— Tareas pendientes —
• 1. Duplica sin ningún cambio el fragmento de la columna sobre Marcelo Cohen que va desde "Otra columna desde" hasta "Antonio Jiménez Morato.", ambos incluidos.
• 2. Reescribe en forma de lista breve el párrafo de la columna sobre Marcelo Cohen que empieza con "Marcelo Cohen es una figura determinante", conservando sus hechos principales.

— Texto —

Otra columna desde España

"Cohen dinamita la idea misma de lo literario, dejando en evidencia algo más sobrecogedor: la fractura entre lo real y lo simbólico, pensamos que por poder designarlo poseemos el mundo, y en realidad, nunca como hasta ahora, se hizo tan incuestionable que eso que llamamos realidad, eso de lo que podemos hablar, es algo incontrolable".

Por Antonio Jiménez Morato.

 

Quiero convencerme de que no es una fantasía de novelista distópico, sino una previsión de autonomista cauto.

Marcelo Cohen, Un año sin primavera

 

Marcelo Cohen es una figura determinante para entender la literatura en el mundo hispanohablante. En primera instancia por su labor, determinante, como traductor. Él ha sido el responsable de verter al castellano un número tan ingente de textos que muchas veces corremos el riesgo de olvidar todo lo que hemos leído a Cohen. Los traductores practican uno de los dos géneros más inaprensibles y poco reconocidos de la literatura. El otro es el de editor. Son dos figuras imprescindibles para que lleguen los libros al lector y casi nunca aparece su nombre en los libros. Curiosidades. Por suerte, hace unos años la editorial Entropía puso en circulación un libro breve pero fundamental para entender la traducción y tantas otras cuestiones relacionadas con la lengua, como es Música prosaica. Hace unos días, mientras leía los despropósitos que tantos leyeron en la mamarrachada esa del Congreso de la Lengua de Córdoba lo único que me venía a la cabeza era preguntarme por qué no sentaron a todos esos a escuchar una lectura en voz alta del libro de Cohen. Con eso habría sido suficiente para darle un poco de fuste a un evento lleno de paparruchas y solemnes bulos.

— Datos proporcionados —

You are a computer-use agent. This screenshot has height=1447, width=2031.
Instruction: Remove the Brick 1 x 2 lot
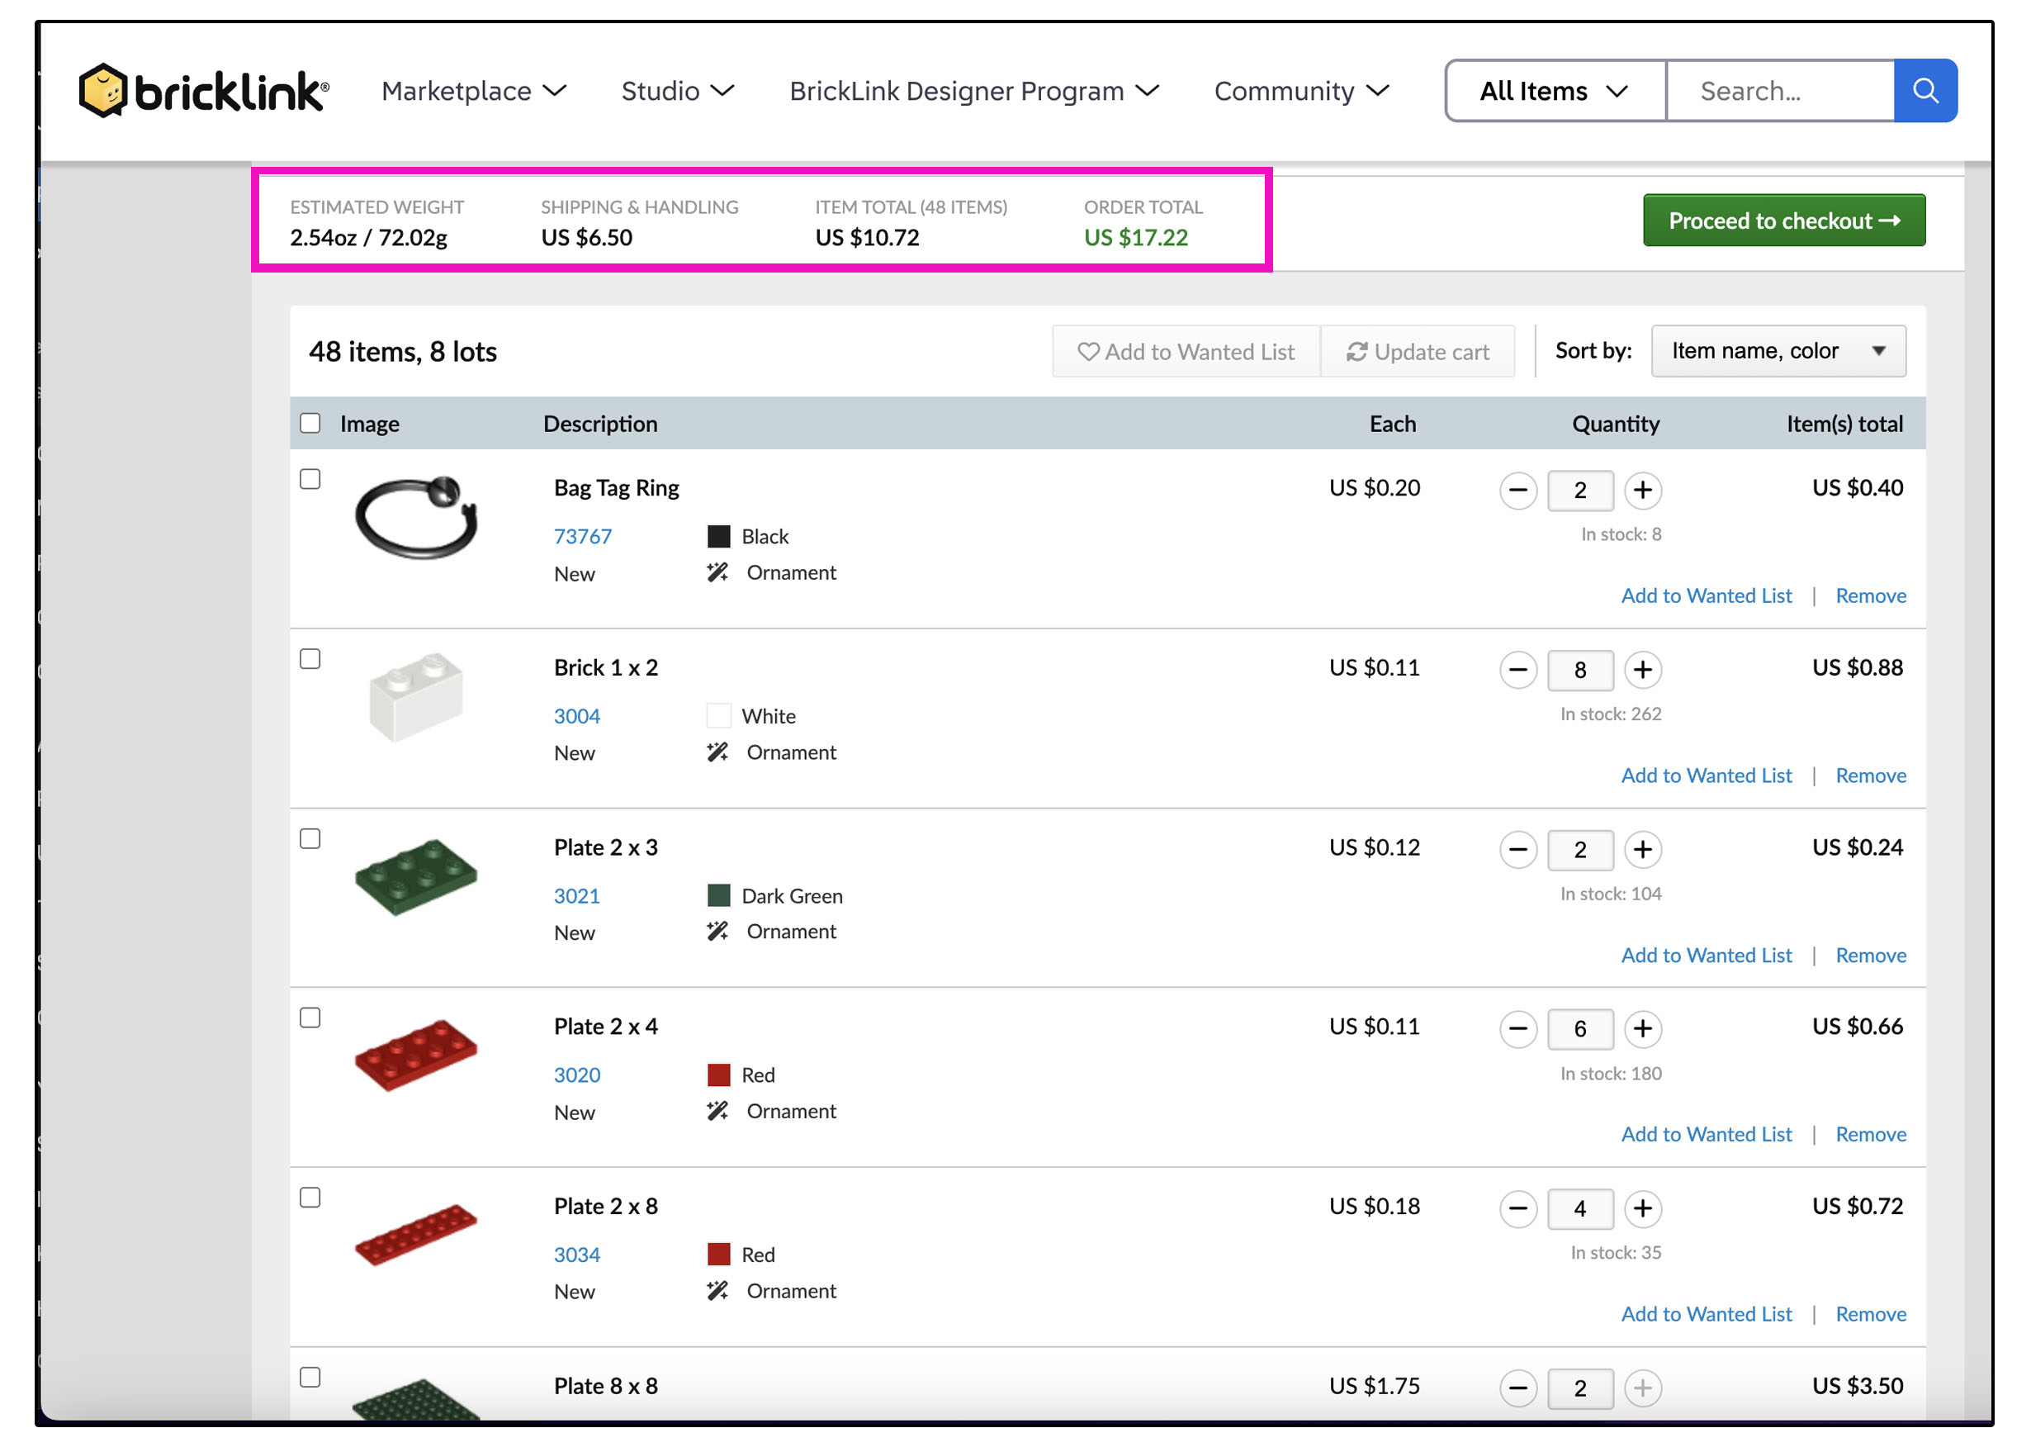point(1870,775)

— Respuestas —
• 1.
Otra columna desde España

"Cohen dinamita la idea misma de lo literario, dejando en evidencia algo más sobrecogedor: la fractura entre lo real y lo simbólico, pensamos que por poder designarlo poseemos el mundo, y en realidad, nunca como hasta ahora, se hizo tan incuestionable que eso que llamamos realidad, eso de lo que podemos hablar, es algo incontrolable".

Por Antonio Jiménez Morato.

• 2.
- Marcelo Cohen es una figura determinante para entender la literatura en el mundo hispanohablante.
- Lo es ante todo por su labor como traductor: ha vertido al castellano tantísimos textos que a menudo olvidamos todo lo que hemos leído de él.
- Traductor y editor son los dos géneros más inaprensibles y poco reconocidos de la literatura: imprescindibles para que los libros lleguen al lector, pero su nombre casi nunca aparece en ellos.
- Hace unos años la editorial Entropía publicó "Música prosaica", un libro breve pero fundamental para entender la traducción y otras cuestiones de la lengua.
- Ante los despropósitos del Congreso de la Lengua de Córdoba, quien escribe se preguntaba por qué no pusieron a los participantes a escuchar una lectura en voz alta de ese libro. Eso habría dado algo de fuste a un evento lleno de paparruchas y solemnes bulos.